Your add works for this calculation, but it needs to be reused, so non-zero values propagate. I don’t see how your calculation is generated [ 1. 1. 2. 1. 3. 1. 4. 1. 5. 1.] .
In [619]: fib=np.zeros(10,int);fib[:2]=1 In [620]: for _ in range(10): ...: np.add(fib[:-2], fib[1:-1], out=fib[2:]) ...: print(fib) ...: [1 1 2 1 0 0 0 0 0 0] # ** [1 1 2 3 3 1 0 0 0 0] [1 1 2 3 5 6 4 1 0 0] [ 1 1 2 3 5 8 11 10 5 1] [ 1 1 2 3 5 8 13 19 21 15] ...

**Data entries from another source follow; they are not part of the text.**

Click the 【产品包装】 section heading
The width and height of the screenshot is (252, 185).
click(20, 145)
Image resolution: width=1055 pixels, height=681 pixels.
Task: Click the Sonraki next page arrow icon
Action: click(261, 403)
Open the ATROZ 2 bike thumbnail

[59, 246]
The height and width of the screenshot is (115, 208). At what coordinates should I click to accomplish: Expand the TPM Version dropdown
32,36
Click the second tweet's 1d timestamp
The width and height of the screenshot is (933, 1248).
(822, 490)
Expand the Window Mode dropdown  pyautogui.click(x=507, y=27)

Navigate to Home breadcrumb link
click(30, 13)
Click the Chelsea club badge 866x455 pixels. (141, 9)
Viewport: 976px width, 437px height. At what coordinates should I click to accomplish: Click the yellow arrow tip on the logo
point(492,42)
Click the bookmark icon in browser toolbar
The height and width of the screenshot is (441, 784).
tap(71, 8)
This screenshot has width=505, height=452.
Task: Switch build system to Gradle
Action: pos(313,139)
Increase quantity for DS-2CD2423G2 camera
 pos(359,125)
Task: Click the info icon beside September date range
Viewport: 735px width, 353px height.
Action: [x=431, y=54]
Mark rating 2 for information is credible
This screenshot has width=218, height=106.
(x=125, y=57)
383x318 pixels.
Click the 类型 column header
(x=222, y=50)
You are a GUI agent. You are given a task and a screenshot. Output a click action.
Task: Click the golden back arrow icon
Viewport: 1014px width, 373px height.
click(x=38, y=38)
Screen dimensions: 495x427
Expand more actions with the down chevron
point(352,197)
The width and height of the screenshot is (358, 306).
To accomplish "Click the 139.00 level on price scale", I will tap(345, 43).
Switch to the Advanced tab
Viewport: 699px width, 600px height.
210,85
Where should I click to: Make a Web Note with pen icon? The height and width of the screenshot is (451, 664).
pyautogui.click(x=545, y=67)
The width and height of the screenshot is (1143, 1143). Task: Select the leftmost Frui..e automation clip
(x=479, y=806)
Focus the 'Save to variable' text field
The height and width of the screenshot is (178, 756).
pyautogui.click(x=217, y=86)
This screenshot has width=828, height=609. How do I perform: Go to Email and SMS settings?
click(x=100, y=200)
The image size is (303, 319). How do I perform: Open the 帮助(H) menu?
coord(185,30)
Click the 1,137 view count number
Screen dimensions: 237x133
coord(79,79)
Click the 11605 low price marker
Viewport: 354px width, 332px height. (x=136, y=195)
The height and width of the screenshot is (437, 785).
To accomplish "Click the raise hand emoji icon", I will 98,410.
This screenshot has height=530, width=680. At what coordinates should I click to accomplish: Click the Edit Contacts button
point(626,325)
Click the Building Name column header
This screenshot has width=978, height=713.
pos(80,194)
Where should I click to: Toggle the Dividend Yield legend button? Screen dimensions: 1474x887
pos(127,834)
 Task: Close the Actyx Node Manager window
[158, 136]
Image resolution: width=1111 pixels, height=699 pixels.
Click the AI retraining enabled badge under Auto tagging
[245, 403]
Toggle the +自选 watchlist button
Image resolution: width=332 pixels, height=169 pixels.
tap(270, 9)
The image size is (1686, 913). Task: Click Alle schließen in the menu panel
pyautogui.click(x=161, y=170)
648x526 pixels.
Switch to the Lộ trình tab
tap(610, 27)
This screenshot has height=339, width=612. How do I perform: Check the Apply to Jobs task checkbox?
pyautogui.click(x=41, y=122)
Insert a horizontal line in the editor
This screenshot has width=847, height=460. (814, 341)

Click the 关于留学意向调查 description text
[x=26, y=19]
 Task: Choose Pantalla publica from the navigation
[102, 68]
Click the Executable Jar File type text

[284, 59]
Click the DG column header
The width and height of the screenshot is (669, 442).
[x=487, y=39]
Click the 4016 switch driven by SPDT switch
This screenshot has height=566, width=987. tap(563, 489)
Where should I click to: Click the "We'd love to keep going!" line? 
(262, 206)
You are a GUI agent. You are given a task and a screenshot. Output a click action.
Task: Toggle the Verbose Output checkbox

(edit - Note that the first np.add acts as if it were fully buffered. Compare the result with ** with both objects and floating point arrays. I am using version 1.13.1 on Py3.)
Or to highlight good values at every step
In [623]: fib=np.zeros(20,int);fib[:2]=1 In [624]: for i in range(10): ...: np.add(fib[:-2], fib[1:-1], out=fib[2:]) ...: print(fib[:(i+2)]) ...: [1 1] [1 1 2] [1 1 2 3] [1 1 2 3 5] [1 1 2 3 5 8] [ 1 1 2 3 5 8 13] [ 1 1 2 3 5 8 13 21] [ 1 1 2 3 5 8 13 21 34] [ 1 1 2 3 5 8 13 21 34 55] [ 1 1 2 3 5 8 13 21 34 55 89]
fib[2:] = fib[:-2]+fib[1:-1] does the same.
As described in the documentation for ufunc.at , operations like np.add use buffering, even with the out parameter. Therefore, while they interact in level C code, they do not accumulate; that is, the results of step ith not used in step i+1 .
add.at can be used to execute unbuffered a[i] += b . This is useful when indexes contain duplicates. but this does not allow feedback from the changed values a to b . Therefore, it is not useful here.
There is also add.accumulate (aka np.cumsum ), which may be useful for certain iterative definitions. But it is difficult to apply in general cases.
cumprod (multiply accumulation) can work with qmatrix approach
Numpy matrix_power function gives incorrect results for large exponents
Use np.matrix to define qmatrix , so * multiply means matrix product (as opposed to elementary):
In [647]: qmatrix = numpy.matrix([[1, 1], [1, 0]])
Fill the matrix of objects with copies (actually pointers) to this matrix.
In [648]: M = np.empty(10, object) In [649]: M[:] = [qmatrix for _ in range(10)]
Apply cumprod and extract one element from each matrix.
In [650]: m1=np.cumprod(M) In [651]: m1 Out[651]: array([matrix([[1, 1], [1, 0]]), matrix([[2, 1], [1, 1]]), matrix([[3, 2], [2, 1]]), matrix([[5, 3], [3, 2]]), matrix([[8, 5], [5, 3]]), matrix([[13, 8], [ 8, 5]]), matrix([[21, 13], [13, 8]]), matrix([[34, 21], [21, 13]]), matrix([[55, 34], [34, 21]]), matrix([[89, 55], [55, 34]])], dtype=object) In [652]: [x[0,1] for x in m1] Out[652]: [1, 1, 2, 3, 5, 8, 13, 21, 34, 55]
The linked answer uses numpy.linalg.matrix_power , which also runs duplicate matrix products. For one power, matrix_power is faster, but for an entire power range, cumprod is faster.